> **Extracted text**
━━━━━━━━━━━━━━━━
## Index Objects
- fundamental components of a DataFrame or Series that define the labels of rows and columns.

### **Key Features of Index Objects**
1. **Immutable**:
   - Index objects are immutable, meaning you cannot change their values after they are created. However, you can create a new index and reassign it.

2. **Holds Metadata**:
   - They store metadata about the axis, which includes labels for rows and columns.

3. **Supports Various Data Types**:
   - An Index can contain different types of data like strings, integers, or timestamps, depending on the DataFrame or Series.

4. **Automatically Assigned**:
   - When creating a DataFrame or Series without explicitly specifying an index, Pandas assigns default integer-based indexing (0, 1, 2, …).

### **Advantages of Index Objects**
1. **Efficient Label-Based Operations**:
   - Provides fast lookup and alignment for labeled data.

2. **Supports Advanced Slicing**:
   - Allows complex slicing operations using labels.

3. **Enhanced Data Alignment**:
   - Automatic alignment of data in arithmetic operations.

4. **Metadata Storage**:
   - Can store descriptive information (e.g., `.name`) about data.


In [4]:
import numpy as np 
import pandas as pd
from pandas import Series, DataFrame

from IPython.core.interactiveshell import InteractiveShell
InteractiveShell.ast_node_interactivity = "all"
━━━━━━━━━━━━━━━━
> **Given data**
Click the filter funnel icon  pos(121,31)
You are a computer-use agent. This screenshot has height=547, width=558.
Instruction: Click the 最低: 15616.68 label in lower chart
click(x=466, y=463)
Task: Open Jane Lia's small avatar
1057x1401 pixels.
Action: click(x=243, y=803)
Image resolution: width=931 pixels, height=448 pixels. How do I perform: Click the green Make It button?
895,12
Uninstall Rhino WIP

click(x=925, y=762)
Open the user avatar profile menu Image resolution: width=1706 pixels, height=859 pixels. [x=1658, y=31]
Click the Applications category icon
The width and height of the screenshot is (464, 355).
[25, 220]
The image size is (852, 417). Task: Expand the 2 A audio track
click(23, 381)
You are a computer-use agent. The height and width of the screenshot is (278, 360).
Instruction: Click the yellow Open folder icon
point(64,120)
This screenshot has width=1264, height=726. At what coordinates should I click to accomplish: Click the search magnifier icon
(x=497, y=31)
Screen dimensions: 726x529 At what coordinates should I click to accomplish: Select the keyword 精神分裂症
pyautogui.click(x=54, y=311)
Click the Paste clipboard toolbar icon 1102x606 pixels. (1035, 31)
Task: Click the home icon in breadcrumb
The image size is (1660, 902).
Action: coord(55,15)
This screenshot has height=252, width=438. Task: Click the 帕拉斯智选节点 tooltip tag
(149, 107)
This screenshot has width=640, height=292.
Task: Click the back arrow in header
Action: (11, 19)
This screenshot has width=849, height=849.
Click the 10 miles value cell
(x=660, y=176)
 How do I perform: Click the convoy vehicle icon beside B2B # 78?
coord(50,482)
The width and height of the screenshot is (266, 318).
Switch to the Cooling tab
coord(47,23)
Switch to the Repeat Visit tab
━━━━━━━━━━━━━━━━
> **Exercise directions**
Continue the notes on pandas Index objects, picking up immediately after their final line.

> **Solved exercise**
### Types of Index Objects

In [6]:
# default Index (rangeIndex):
# Automatically assigned when you don’t specify an index.
# Lightweight and efficient for numerical indexing.
df = pd.DataFrame({'A': [10,20,30]})
df

Unnamed: 0,A
0,10
1,20
2,30


In [7]:
# index:
# General-purpose index for a one-dimensional array of labels.
# Can hold mixed data types
idx = pd.Index([1,2,3])
idx

Index([1, 2, 3], dtype='int64')

In [8]:
# MultiIndex:
# Used for hierarchical or multi-level indexing.
# Allows working with higher-dimensional data in a lower-dimensional DataFrame.
multi_idx = pd.MultiIndex.from_tuples([('A', 1), ('A', 2), ('B', 1)])
multi_idx

MultiIndex([('A', 1),
            ('A', 2),
            ('B', 1)],
           )

In [9]:
# DatetimeIndex:
# For date and time data.
# Supports date-related operations like filtering, slicing, and frequency conversion.
date_idx = pd.date_range(start='2023-01-01', periods=5)
date_idx

DatetimeIndex(['2023-01-01', '2023-01-02', '2023-01-03', '2023-01-04',
               '2023-01-05'],
              dtype='datetime64[ns]', freq='D')

In [10]:
# CategoricalIndex:
# For categorical data, providing memory-efficient operations for repeated labels
cat_idx = pd.CategoricalIndex(['a', 'b', 'a', 'c'])
cat_idx

CategoricalIndex(['a', 'b', 'a', 'c'], categories=['a', 'b', 'c'], ordered=False, dtype='category')

In [11]:
# IntervalIndex
# Represents a set of intervals, used in range-based data.
interval_idx = pd.interval_range(start=0, end=5)
interval_idx

IntervalIndex([(0, 1], (1, 2], (2, 3], (3, 4], (4, 5]], dtype='interval[int64, right]')

### Common Operations with Index

In [12]:
# Accessing and Setting Index
df = pd.DataFrame({'A': [10, 20, 30]}, index=['a', 'b', 'c'])
df

Unnamed: 0,A
a,10
b,20
c,30


In [13]:
# Reindexing: aligns data to a new index
df_reindexed = df.reindex(['a', 'b', 'd'])
df_reindexed

Unnamed: 0,A
a,10.0
b,20.0
d,


In [14]:
# Indexing & Slicing
df.loc['a']
df.iloc[0]

A    10
Name: a, dtype: int64

A    10
Name: a, dtype: int64

In [15]:
# Resetting Index: converts the index into a column and assigns a default index
df_reset = df.reset_index()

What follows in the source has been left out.